Provided records:

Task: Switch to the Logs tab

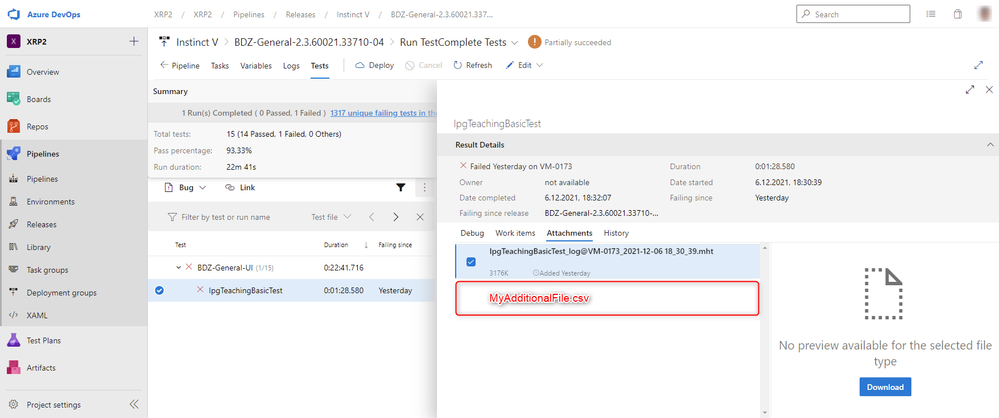Action: coord(291,65)
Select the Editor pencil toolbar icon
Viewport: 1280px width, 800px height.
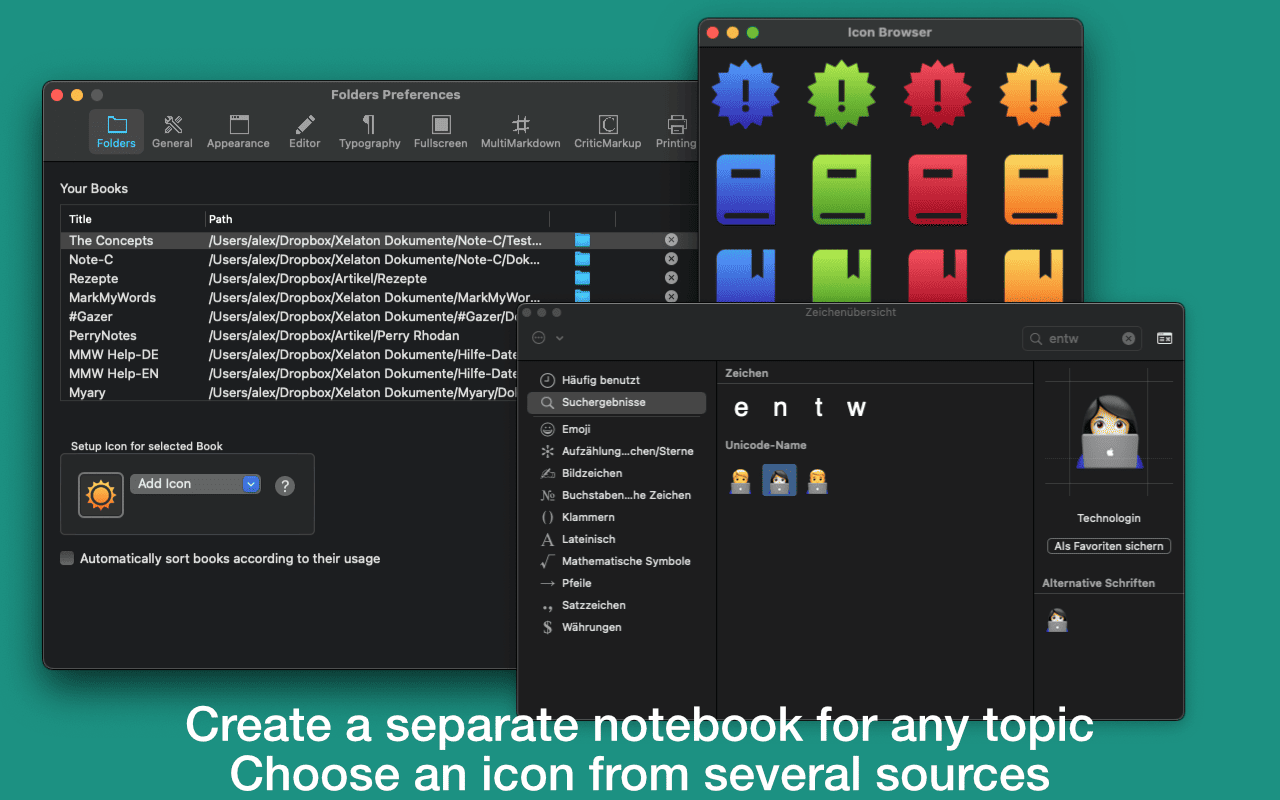[305, 131]
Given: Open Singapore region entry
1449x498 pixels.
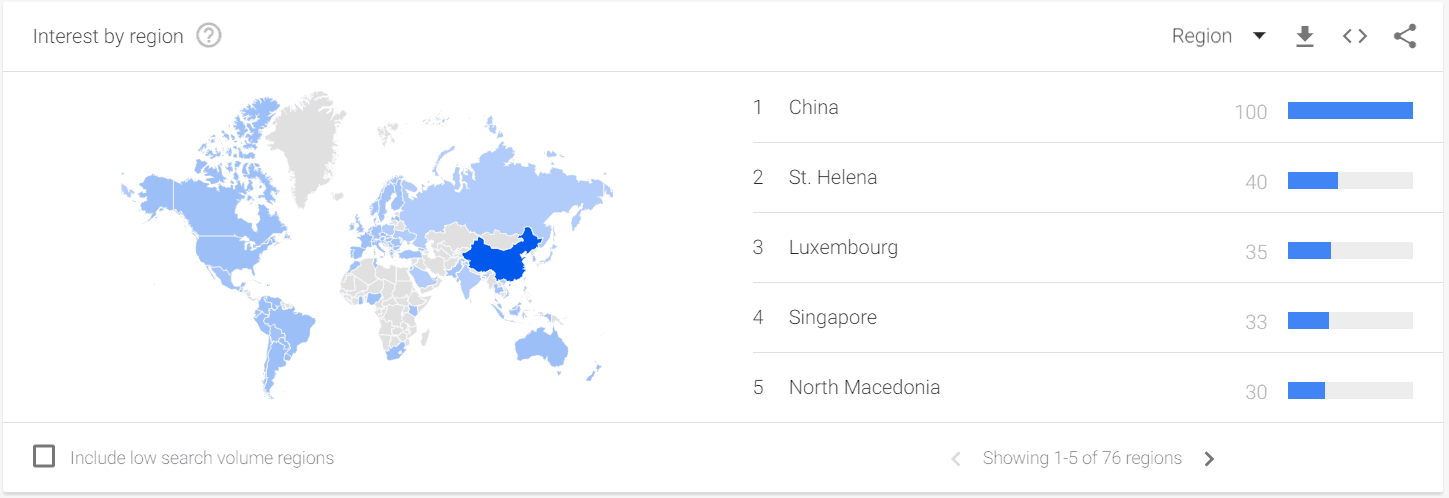Looking at the screenshot, I should click(x=832, y=317).
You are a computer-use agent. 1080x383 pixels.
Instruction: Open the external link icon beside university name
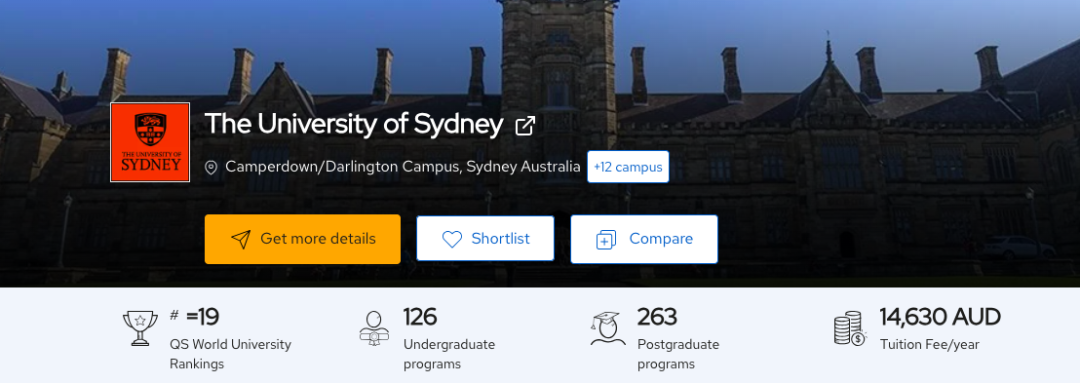coord(526,126)
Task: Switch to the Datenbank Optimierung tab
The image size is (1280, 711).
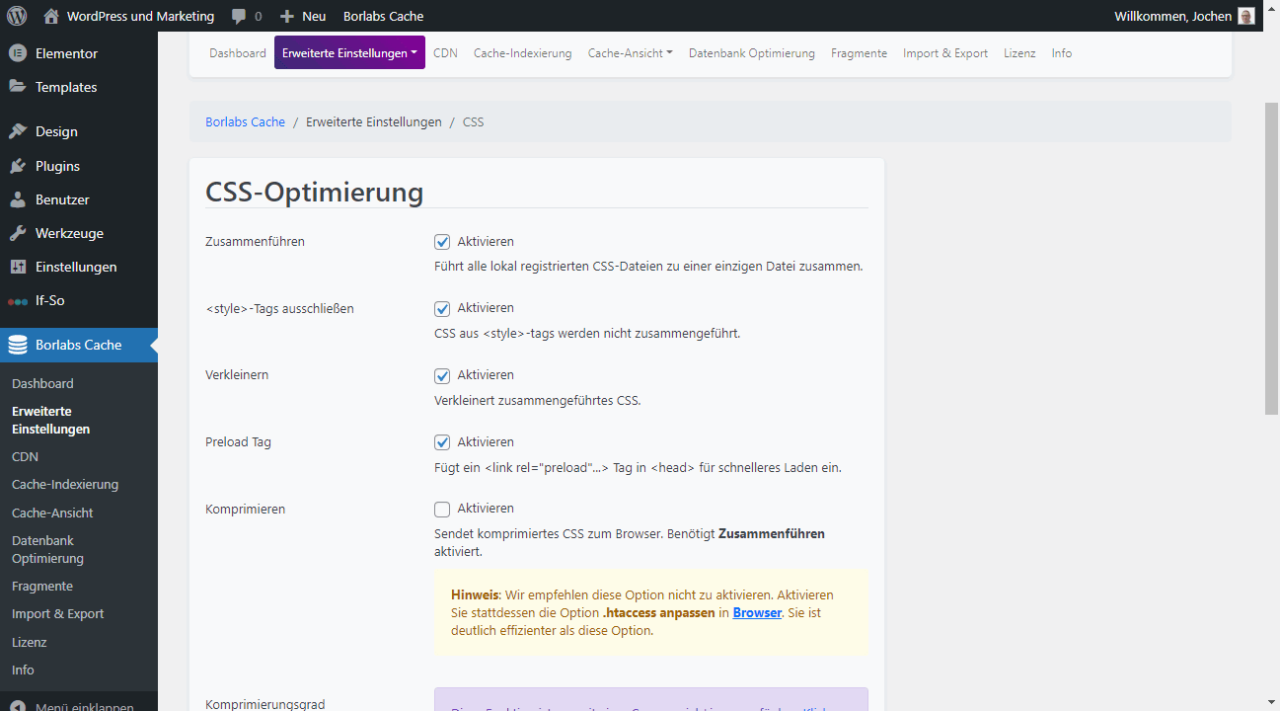Action: [752, 53]
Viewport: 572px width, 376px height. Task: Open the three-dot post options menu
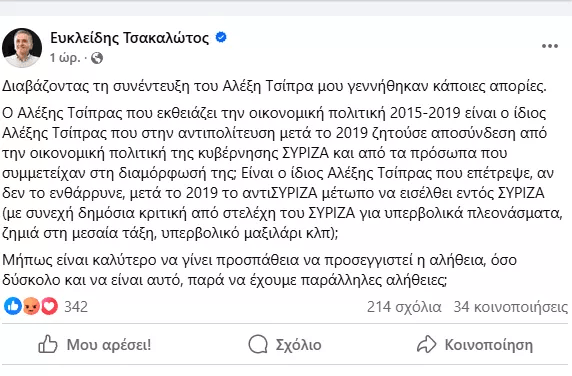pyautogui.click(x=550, y=46)
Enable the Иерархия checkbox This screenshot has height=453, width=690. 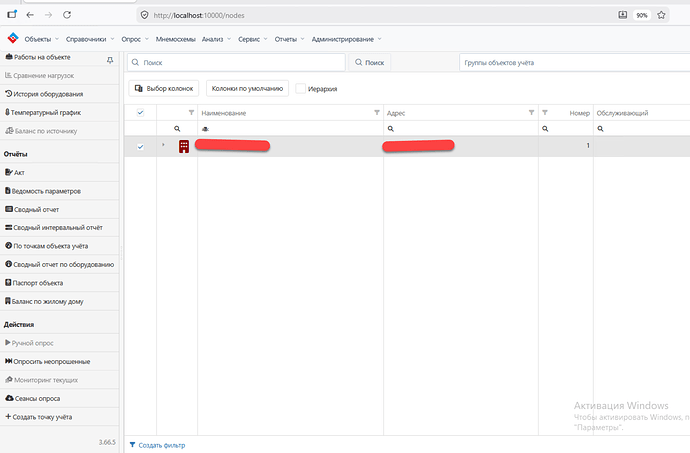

What is needed: Copy out the listing above from the line containing "Given: Open Singapore region entry" to the line containing "Task: Switch to the Datenbank Optimierung tab", both included, exactly as written and minus the images.

Task solution:
Given: Open Singapore region entry
1449x498 pixels.
Looking at the screenshot, I should click(x=832, y=317).
You are a computer-use agent. 1080x383 pixels.
Instruction: Open the external link icon beside university name
coord(526,126)
Task: Switch to the Datenbank Optimierung tab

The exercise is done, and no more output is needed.